Ладонь чесалась, зудела всю ночь и дала покою лишь под утро.
– Ну так что, братцы? За старшего средь нас положим Ефима Николаевича Харитонова. Ну я-то, конечное дело, молодший средь вас, и не мое бы дело толк толковать. Так не осудите, братцы. И порешим, чтоб беспрекословну быть, как батюшке поклонимся Ефиму в ноги, чтобы он над нами встал.
– Ну дак чего ж, дак чего ж... И мы, ежели подумать, не лыком шиты, – загомонили богомольцы, однако охотно соглашаясь иметь над собою атамана. – И мы со старухой с косой не раз чаи пивали. Ну да Ефимке свычнее, он, почитай, с моря не вылазит.
– Знать, согрешили чем, вот Господь и наказал, – высказался Абрамов, и взгляд его, не мешкая, остановился на басалае. – Это не ты ль, ухорез, чего натворил? А ну-ка, братцы, пошшупаем, чего у него в мешке?
И не успел басалай спохватиться и оборониться, хотя какой обороны мог он сыскать середка моря, как мужик с неожиданной ухваткой выпотрошил мешок, и вывалились на лед мужская шуба енотовая, да полушубок желтый, вышитый на груди, да женская шубка курпейчатая. Басалай побледнел, его вороватые скорые глаза от бешенства покрылись изморосью.

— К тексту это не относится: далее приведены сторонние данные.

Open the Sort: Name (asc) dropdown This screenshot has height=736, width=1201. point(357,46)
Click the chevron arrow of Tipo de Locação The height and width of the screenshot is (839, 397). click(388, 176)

– А ну, положь, где взял, конская калышка. – Басалай надвинулся на Абрамова, и мужик струсил, отступил. – На чужое-то привык, раззявился...
Басалай спихал рухлядь в мешок, натуго перехватил горловину, уселся, победно расправив неширокие плечи, обтянутые малицей, но улыбка на лице была дрожащей и заискивающей. Когда затевал промысел, не думалось же вот так угодить, как кур в ощип. Пил воду, а подавился костью. Все хорошо скроилось, да худо сшилось.
Снег сыпал, сеялся, с тихим шорохом скатывался из высокого зеленеющего неба, устилая ледяное поле мерцающей, выбивающей слезу холстиной. И куда ни повернись, куда ни направь взгляд свой – равнина без конца без краю, и нечем зацепиться глазу, утишить душу. Надолго ли хватит скудного пропитанья, надолго ли хватит разума, чтобы управлять телом и подвигать его к бессмысленному пути; все одно смерть. Лечь бы поудобнее, накрыться с головою овчиной, а после под полуденным ветром оторвет льдину и понесет ее к вратам, где кончается жизнь. Сколько раз уже Донат прощался с жизнью, что ныне и страху-то нет; будто давно не живет он, а только тень его бродит по земле-матери.
– Ты, клейменый, отныне тебе неотступно в тягловой лямке быти, – сказал Донат.
Басалай спокойно надел лямку, и прочие тоже впряглись в тягло, послушник по компасу-матке отыскал направление, и потянули страдальцы лодку по ледяному полю к Зимнему берегу на восток. И лежало им пути сто верст. Наконец лед кончился, черная дымящаяся вода распростерлась. Спихнули лодку, сели на греби, к концу дня увидали в отдалении признаки гор. И вот подошли к берегу, уже различили огни в становых избах, вроде бы запах дыма и жилья доносился.